Emergency Medical Technicians (EMT) arrive with a correctional patient at North Shore Medical Center where the coronavirus disease (COVID-19) patients are treated, in Miami, Florida, U.S. July 14, 2020.
Maria Alejandra Cardona | Reuters
The coronavirus pandemic is upending the U.S. health coverage market in unexpected ways, forcing some insurers to issue refunds to customers this year and complicating the models they use to set the prices for next year’s premiums and copays.
“It’s a difficult process … and from a financial perspective what I’ve said to my board is we have to look at 2020 and 2021 as one fiscal year,” said Michael Carson, president and CEO of Harvard Pilgrim Health Care, a New England-based not-for-profit health insurer.
While insurers have had to shell out more money to cover coronavirus treatments, more and more people are reducing spending by putting off all but the most vital medical care. The sharp drop in elective medical procedures — like routine cancer screenings and wellness checkups — has cut spending so much that it’s skewing projections for next year’s plans. Some insurers, including Anthem, UnitedHealth Group and Humana, have given members money back in some cases through premium rebates and waived copays on doctor visits.
Harvard Pilgrim is giving members with Medicare supplemental insurance or who have coverage through employers a 15% discount on premiums this fall, anticipating it will face substantial rebates for the first half of the year under the Affordable Care Act, which requires insurers to spend at least 85% of premiums on medical claims.
“We’re giving it back to the consumer and the employer up front, rather than waiting,” said Carson, adding that they are starting to see an increase in medical claims. which will determine whether there will be further rebates in coming months.
For 2021, Carson is looking to hold premium increases down, though he adds that he’s still watching claims this month to try to get a better handle on next year’s costs.
Rising Covid-19 outbreaks may be sending medical costs back up for some carriers to this spring’s emergency levels in the South and West, where hospitals had resumed elective surgery procedures. Last month, Texas banned elective medical procedures in 100 counties that cover most of the state.
Wide range of estimates
Analysts at PwC’s Health Research Institute say there’s so much uncertainty because of the Covid disruption that it’s difficult to pinpoint whether medical-cost trends will be significantly lower or higher next year.
In the institute’s Behind the Numbers outlook for 2021, researchers estimate that a disruptive second wave of coronavirus next winter could push out more elective care, resulting in only a 4% growth in medical- cost trends — one-third lower than the average growth over the last five years.
The researchers said if most of the care deferred this year gets pushed into 2021, medical costs could balloon by 10% above pre-coronavirus levels next year, which would make for the highest rate of medical-cost inflation since 2007.

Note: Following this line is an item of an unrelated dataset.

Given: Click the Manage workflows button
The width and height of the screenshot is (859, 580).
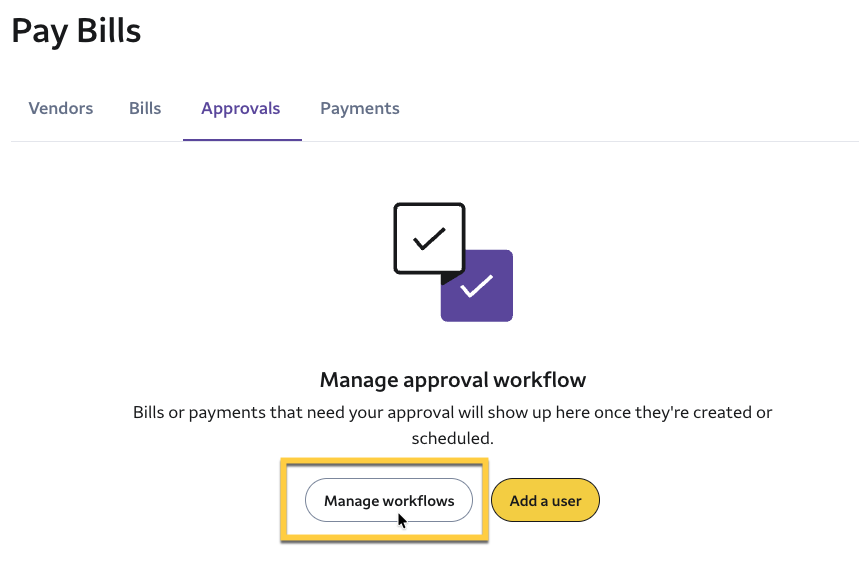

Eight in 10 Fortune 500 company employers surveyed by the American Benefits Council are concerned about medical costs surging. Large self-insured employers worry that delayed treatment this year will result not only in a higher number of medical claims in 2021, but also higher overall costs for more acute care.
Sicker next year
“They’re worried that some of these elective procedures will simply be bunched up next year and some people will be sicker next year … because certain things weren’t detected earlier,” said James Klein, American Benefits Council president.
Even without a second wave of coronavirus infections next fall and winter, employers are also bracing for higher costs associated with Covid testing to contain the virus among their workforce.
“With required testing in order for people to return to the workplace, that will be a big expense,” said Klein.
Pharmaceutical prices could be one of the biggest drivers of medical-cost trend for next year. More than 100 drugmakers are working on developing a Covid-19 vaccine and therapeutic treatments for the coronavirus that could become available as early as 2021. Gilead, the first to market with a new therapy, priced its coronavirus treatment Remdesivir at more than $3,000 for patients with private insurance.
Hospitals and physicians still struggling financially from the abrupt shut down of nonemergency care last spring are facing higher operating costs for protective equipment and safety precautions as they’ve resumed operations this spring.
Like many insurers, Harvard Pilgrim has provided health systems and clinicians in its networks with advanced payments and financial support during the crisis, but the carrier plans on holding the line when it comes to reimbursement increases for 2021.
“It comes up for discussion, but I wouldn’t expect us to make up that lost ground,” Carson said. “We cannot address one-time revenue challenges of the hospital system by making that up in rate increases for our customers.”
Benefit managers surveyed by research firm Piper Sandler reported rate increase requests of 3% to 4.4% from the major insurers, but with mounting Covid-19 infections in many parts of the country creating about an economic recovery, analysts say employers may take a little longer this year to finalize their coverage plans.
“I think human resource managers are focusing on return to work protocols,” said Piper Sandler analyst Sarah James. “There’s a lot of fluidity, in that you don’t know how many of these people who were furloughed and still on their employer plan, will remain so.”